Если вначале романтические по духу страницы об отважном и непреклонном Труктезиндо воспринимались как контраст реалистическому повествованию о переменчивом и трусливом Гонсало и, действительно, составляли этот контраст вместе с поэмой Дуартэ и фадо Видейры, то в итоге все параллельные основному потоку ручьи вливаются в него, уже не подчеркивая слабость, а укрепляя силу Рамиреса. По замыслу Эсы, противоборство прошлого и настоящего, романтики и реализма должно привести к синтезу, и Эса настойчиво добивается синтеза во всем построении, в форме и содержании романа.
Увы, синтез во многом не удался, так же как перевоспитание и стремительное исправление героя. Если Гонсало — символ Португалии, то его неожиданный отъезд в Африку приходится расценивать как бессилие Эсы указать истинный путь для зашедшей в тупик страны и для столь же неожиданно оправданного героя, к которому, как к знатному фидалго, представителю родового дворянства, автор обращается с явно запоздалым призывом: «Возродись и возроди страну!»

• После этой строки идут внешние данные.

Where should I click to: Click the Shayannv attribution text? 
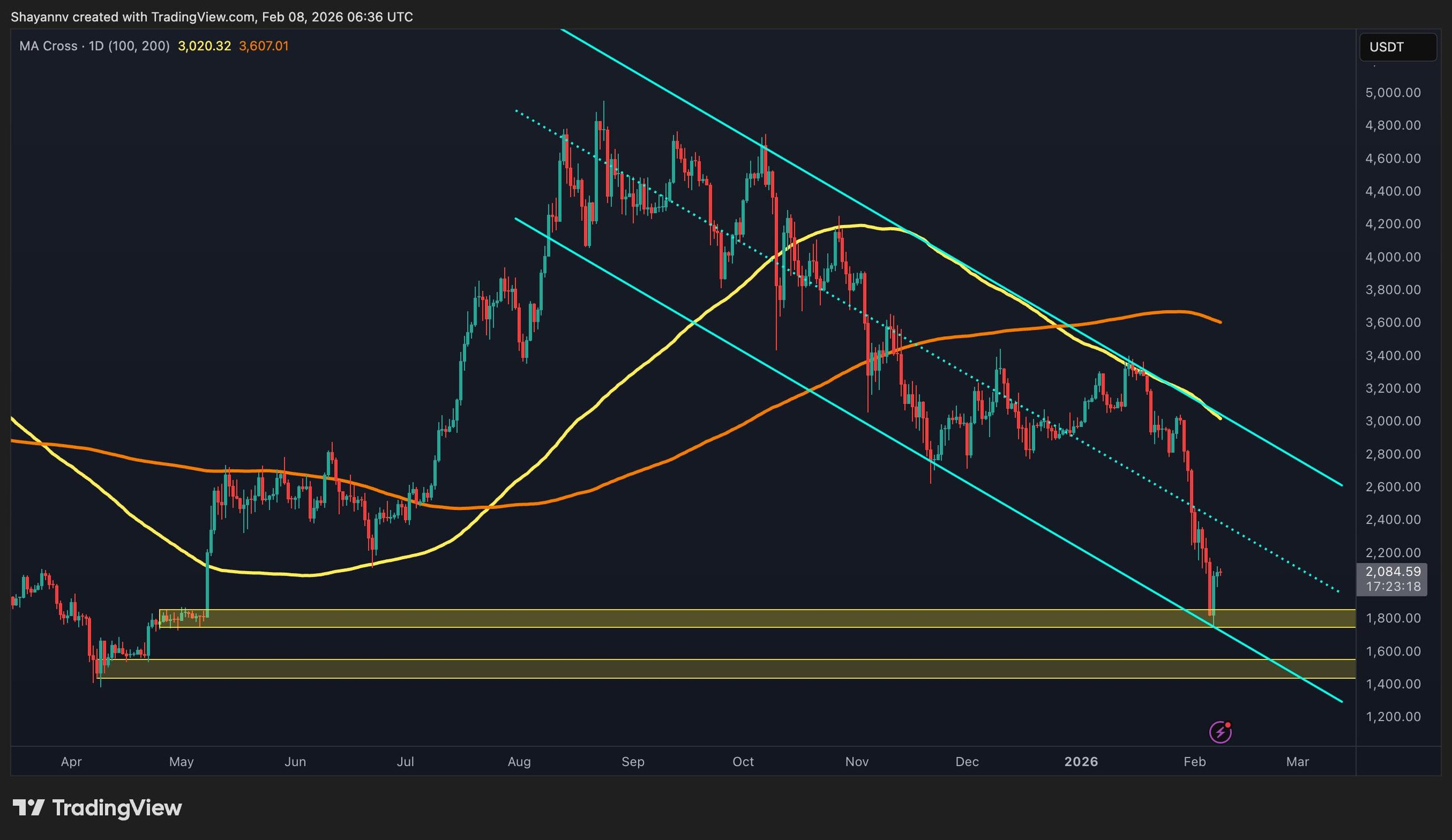39,16
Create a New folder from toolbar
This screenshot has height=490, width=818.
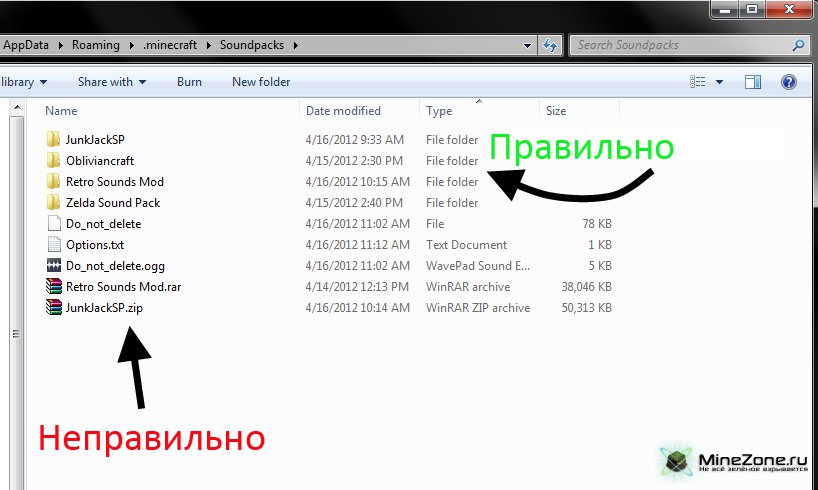261,82
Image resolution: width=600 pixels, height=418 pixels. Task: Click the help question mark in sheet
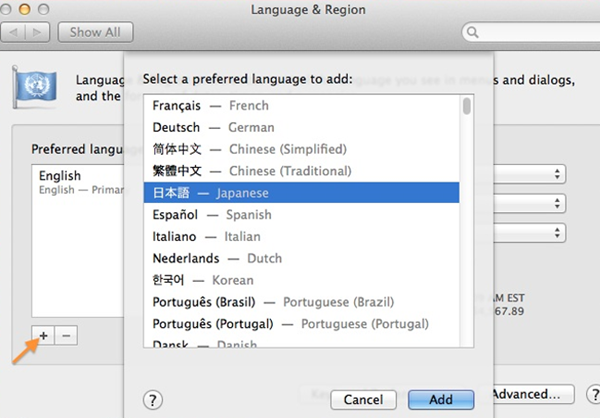point(152,399)
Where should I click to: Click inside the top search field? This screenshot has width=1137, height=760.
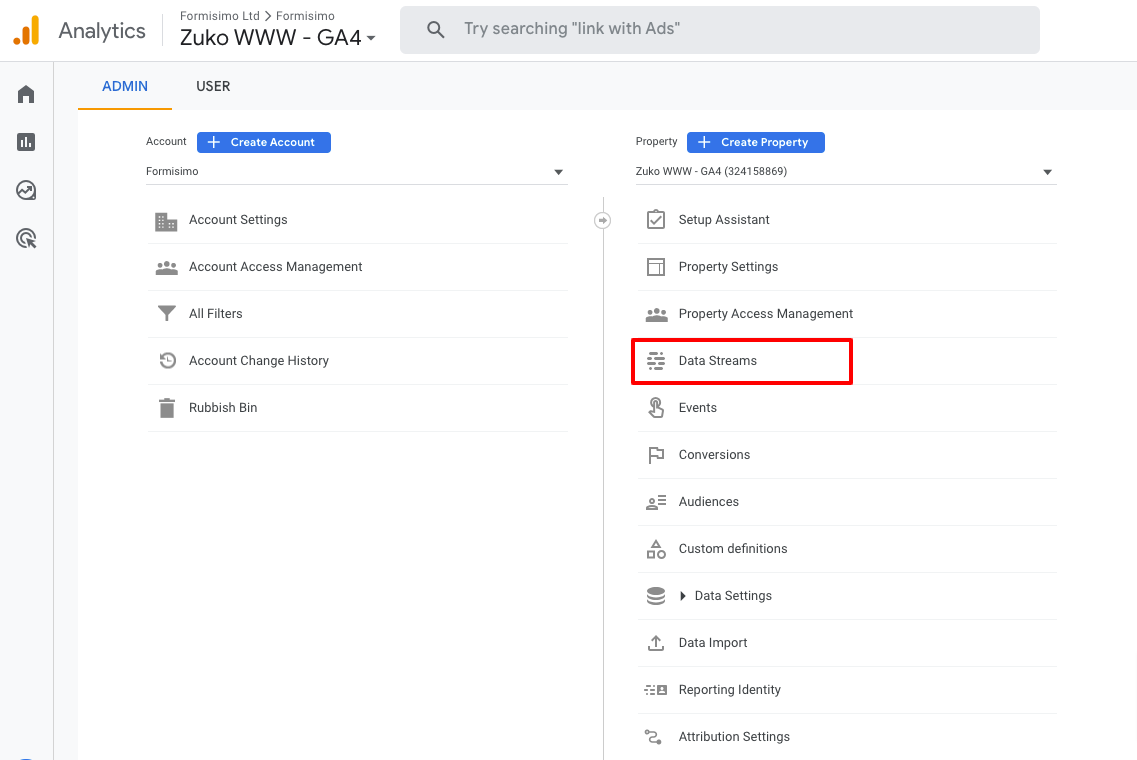click(720, 30)
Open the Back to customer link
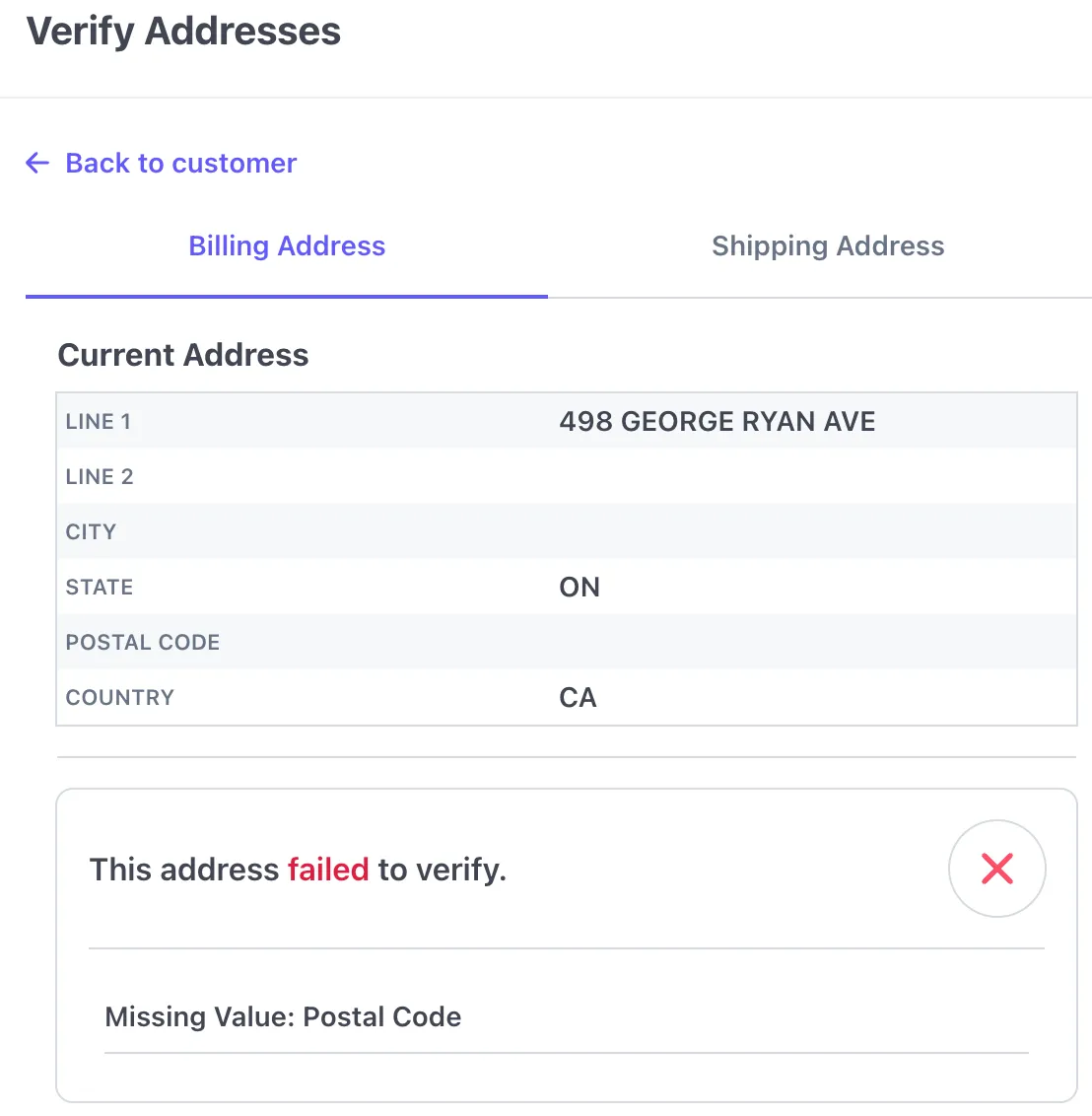 click(179, 163)
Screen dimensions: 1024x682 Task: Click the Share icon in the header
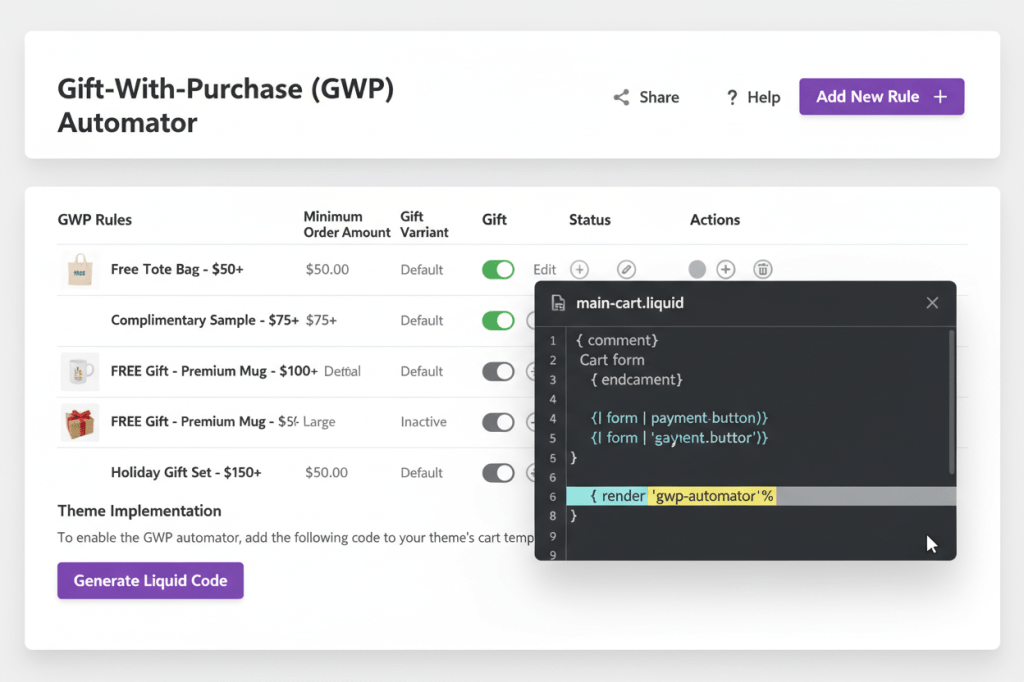click(621, 97)
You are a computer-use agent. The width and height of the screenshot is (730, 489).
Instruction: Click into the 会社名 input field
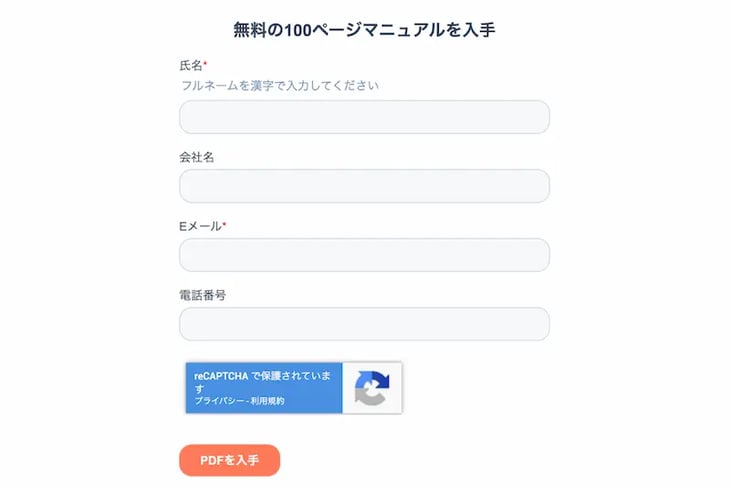click(x=364, y=186)
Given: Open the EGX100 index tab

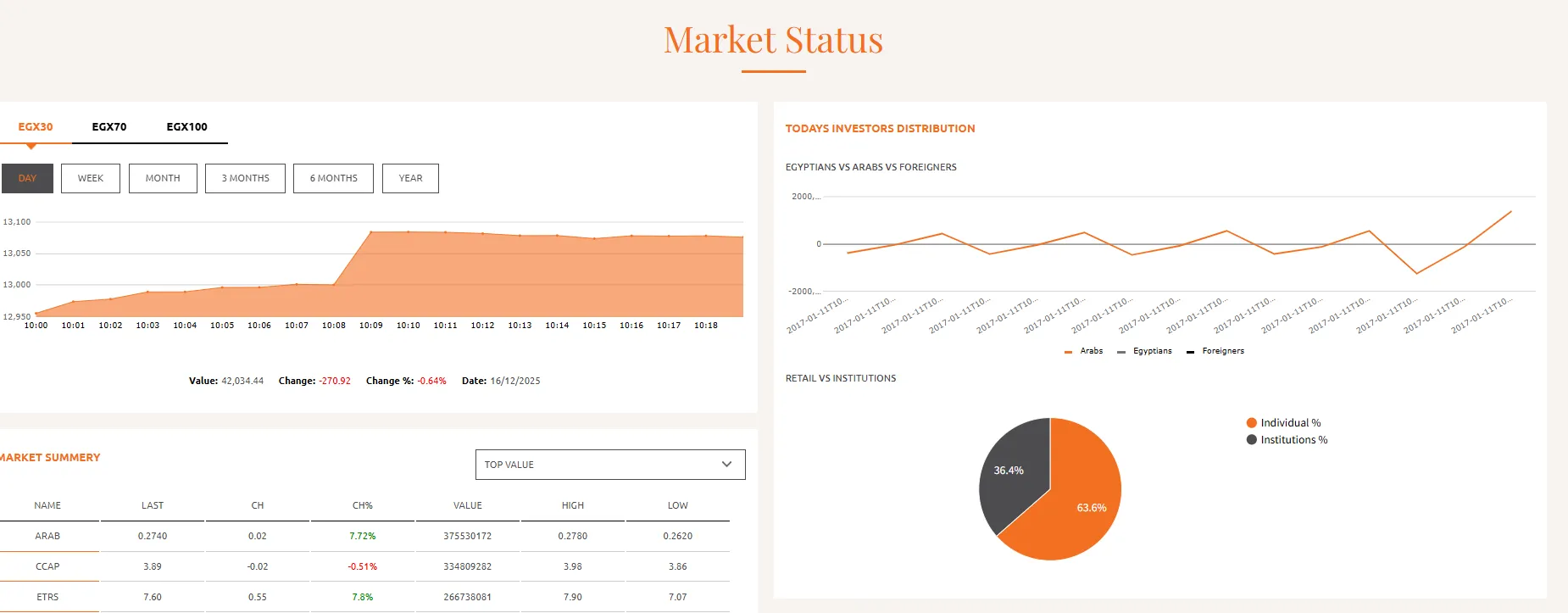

Нет нужды пояснять, насколько иллюзорны надежды Эсы, возложенные на Гонсало; насколько они противоречат роману, разоблачившему потомка знатного рода…
По этому поводу стоит вновь вспомнить мысль Энгельса, высказанную им в известном письме к Маргарите Гаркнесс. Иллюстрируя эту мысль творчеством Бальзака, Энгельс говорил об определенном виде реализма, который проявляется независимо от взглядов автора, о том, что Бальзак «принужден был идти против своих собственных классовых симпатий и политических предрассудков»; что «он видел неизбежность падения своих излюбленных аристократов и описывал их как людей, не заслуживающих лучшей участи»; что «он видел настоящих людей будущего там, где их единственно и можно было найти».